|
|
There are about 325 million cubic miles of water on Earth at any given time. Out of this water 99% of it is either in salty oceans or is trapped in glaciers and ice caps. Only about 1% is available as fresh water.
If
this small amount of fresh water were not re cleansed and recycled
every day our rivers and lakes would soon dry up and the water we
do have would need to go through a costly cleansing process.
Thankfully the Sun purifies our saltwater and returns it to the
land in the form of rain for us.
Each year the Sun evaporates about 95,000 cubic miles of water. Out of this about 71,000 cubic miles of that water fall back into the ocean and become part of the unusable salt water. Only about 24,000 cubic miles fall on the land and about 9,000 cubic miles of that run off in streams and rivers and flow into the ocean.
This leaves us with 15,000 cubic miles of water per year in the form of "ground water." This purified water gives us enough water for each person on Earth to receive 22,000 gallons of fresh water a year.
Unfortunately our rain doesn't fall evenly. Mountains, winds, and ocean currents make the rain fall more in some areas than others. If the amount of rain were even every square inch of the Earth would receive about 32 inches of rain a year. Some parts of the Earth get 150 inches of rain per year while some get less than 10. This variation is why we have deserts and rain forest climates. While location on the earth is a significant factor a major difference between the two is just that one has more water than the other.
As the Sun warms the water in the ocean, water evaporates into the air. In the air the vapor rises quickly into the atmosphere because water vapor is less dense than air. As it rises, it cools and condenses to form small drops of water again. These droplets are called clouds.
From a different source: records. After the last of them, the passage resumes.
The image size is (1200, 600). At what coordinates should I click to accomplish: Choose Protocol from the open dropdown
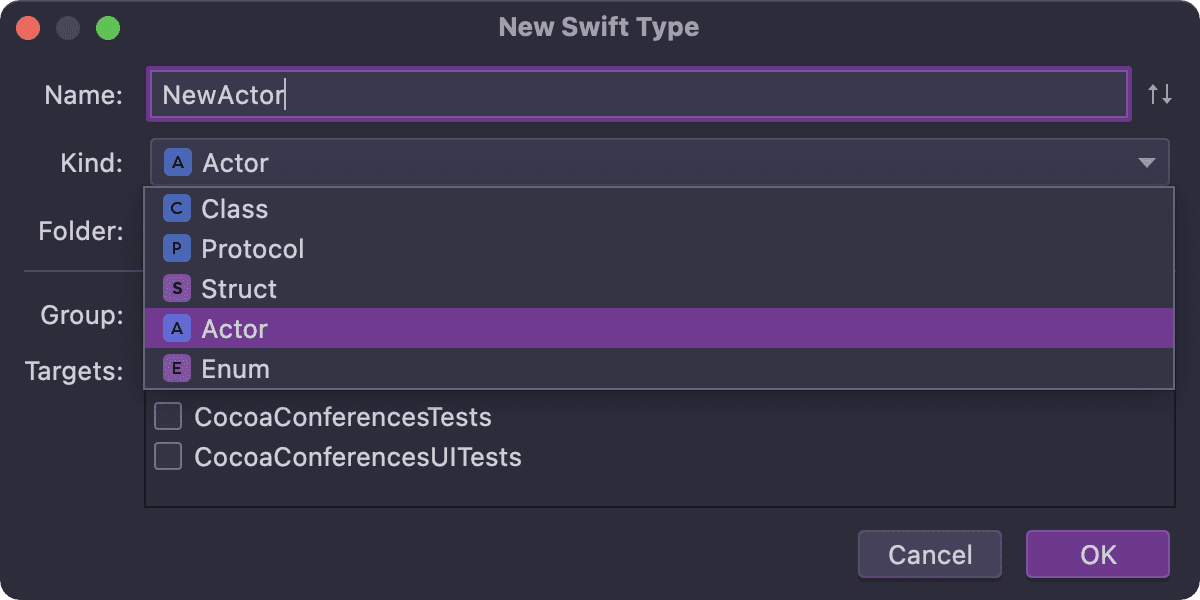[x=253, y=249]
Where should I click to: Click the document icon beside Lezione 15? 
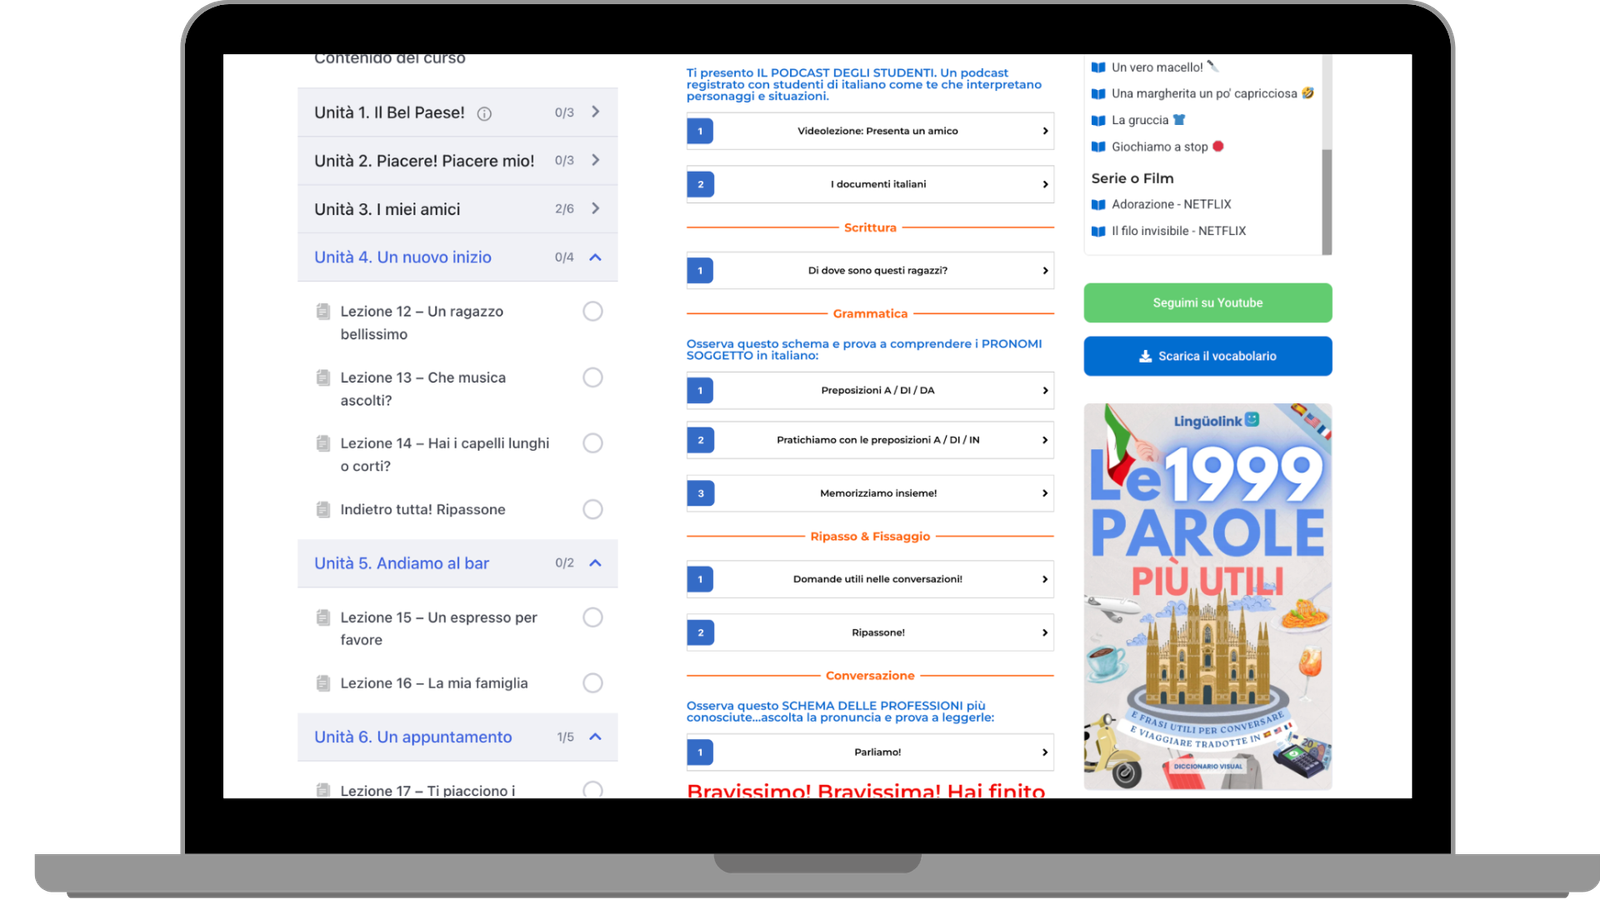pos(323,617)
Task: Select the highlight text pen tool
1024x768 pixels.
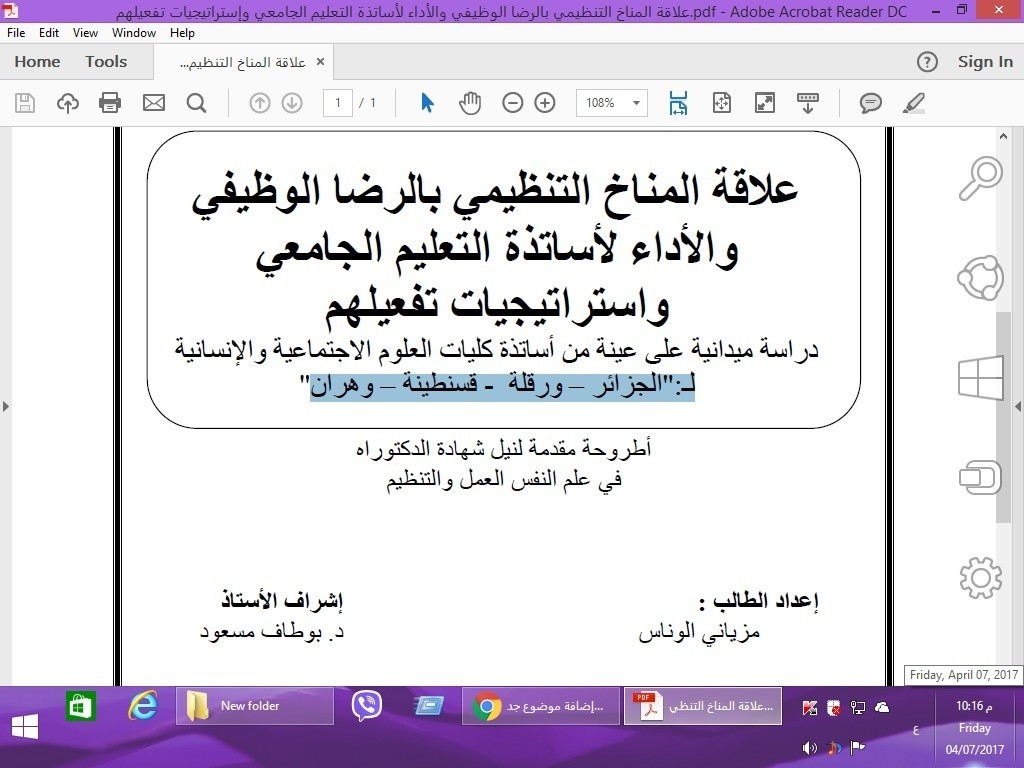Action: coord(913,102)
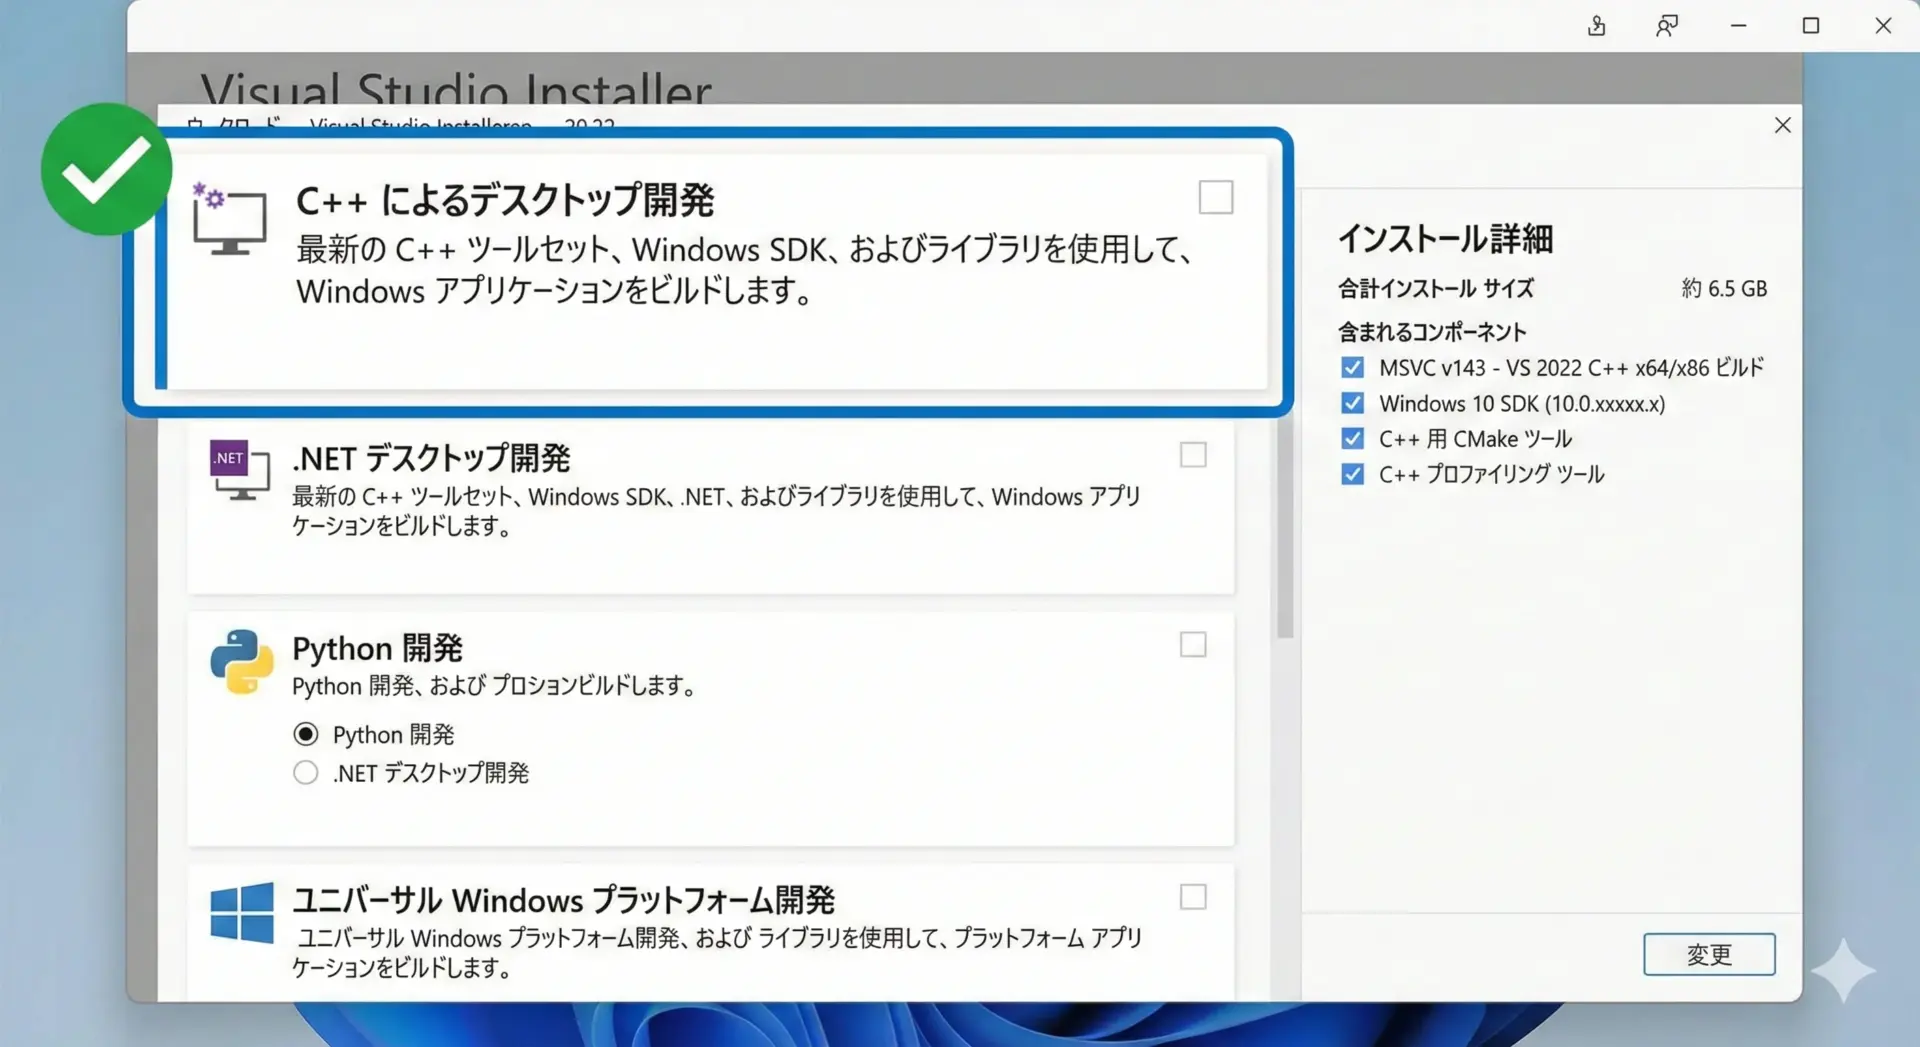This screenshot has height=1047, width=1920.
Task: Click the Windows logo for UWP development
Action: [242, 912]
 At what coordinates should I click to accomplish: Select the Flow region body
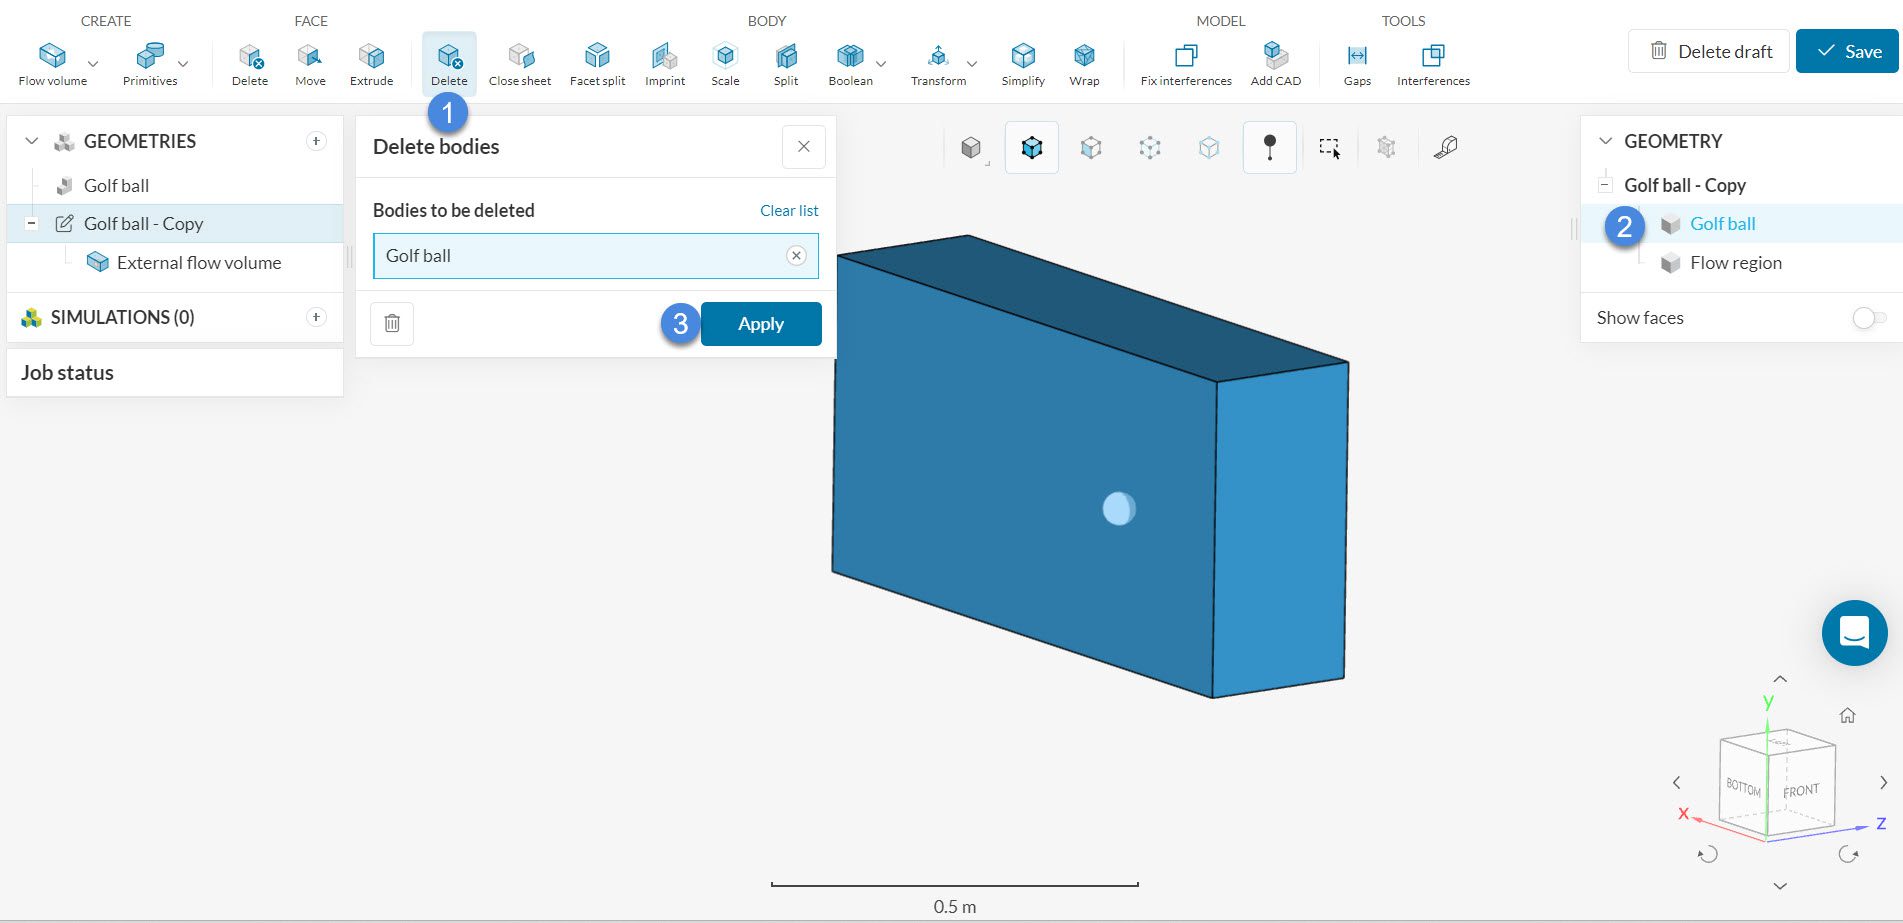tap(1735, 263)
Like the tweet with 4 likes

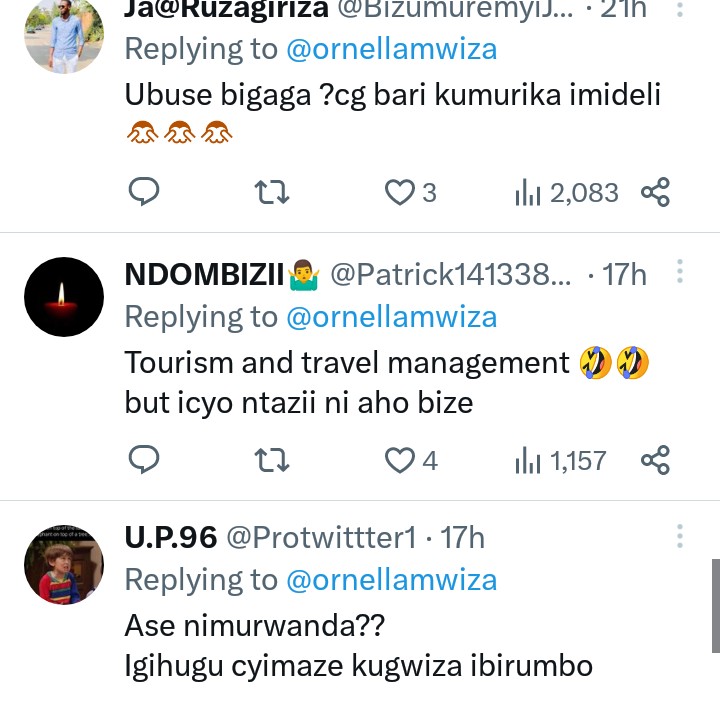(400, 460)
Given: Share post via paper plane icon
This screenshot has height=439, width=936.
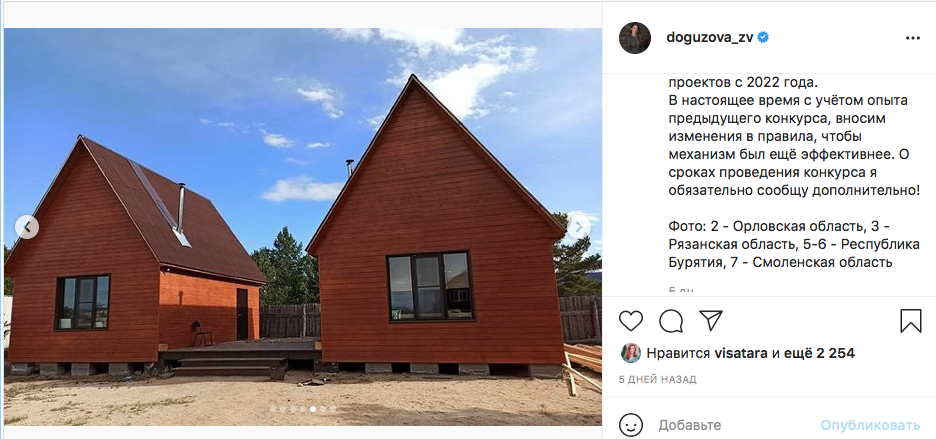Looking at the screenshot, I should click(710, 321).

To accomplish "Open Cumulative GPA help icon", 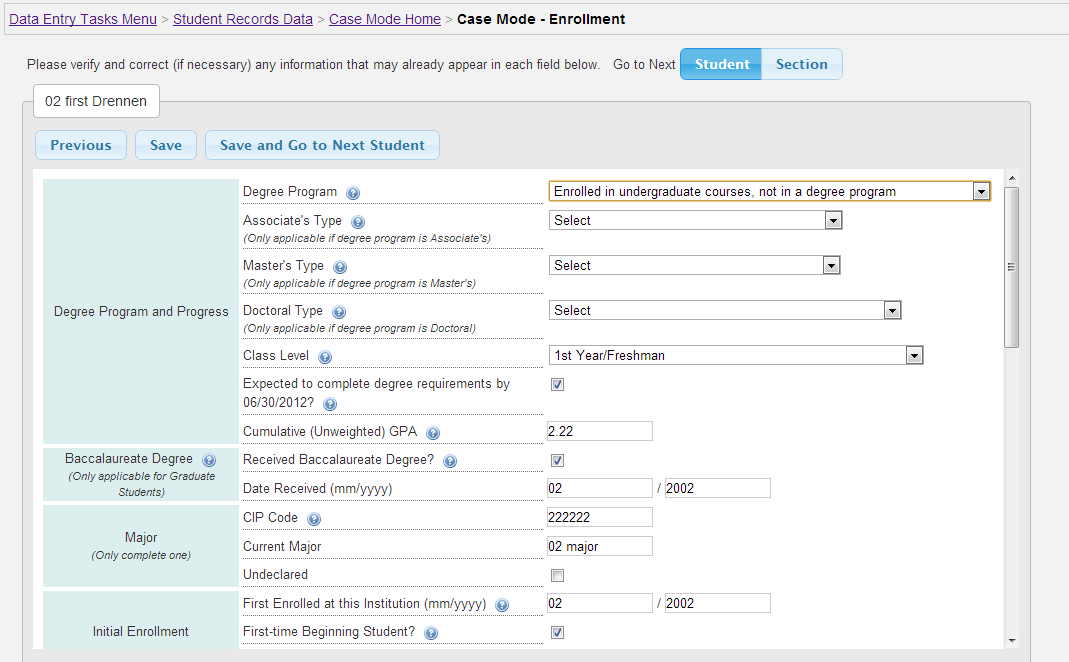I will 433,434.
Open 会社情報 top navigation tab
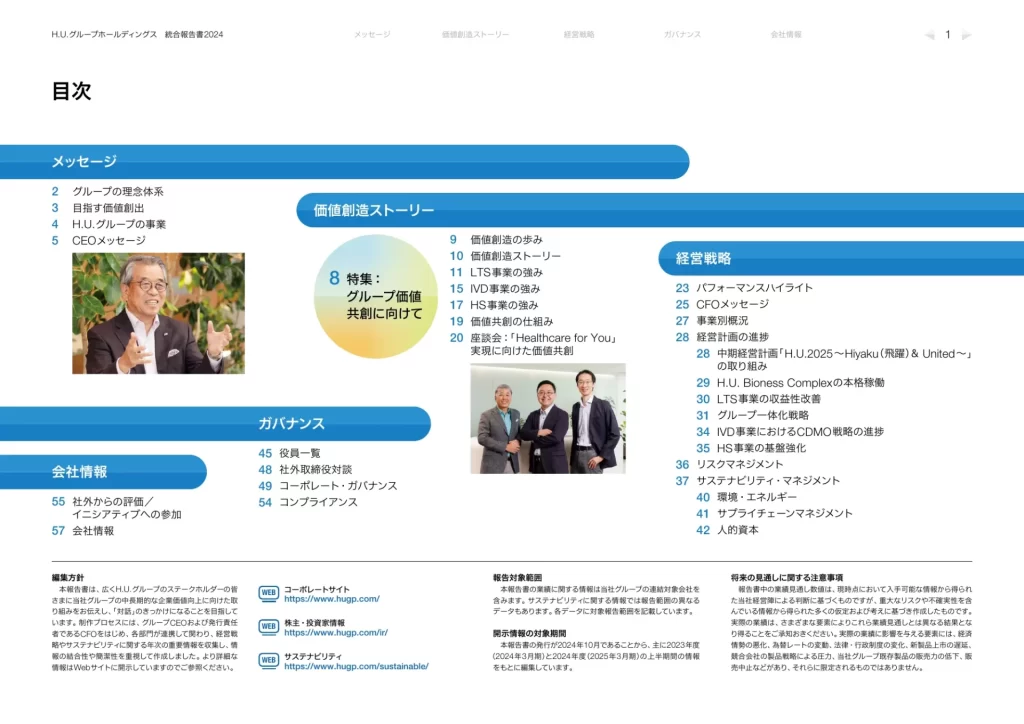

As these droplets float around they collect bits of dust out of our atmosphere. As the droplets gather dust they become heavier and when the droplets collide with each other they form larger and larger drops until they weigh more than the air and fall to the ground. Sometimes it is hot enough that the drops evaporate again and disappear before reaching earth which doesn't make farmers happy during droughts. Raindrops fall at different speeds; some raindrops are small and they appear in the form of mist, others are quite large and can fall to the ground at speeds of up to 20 miles per hour.
These droplets don't always fall as rain, they can also freeze in
the air and fall as hail, sleet, and snow. In fact, a droplet may
melt and refreeze several times before it finally hits the
ground.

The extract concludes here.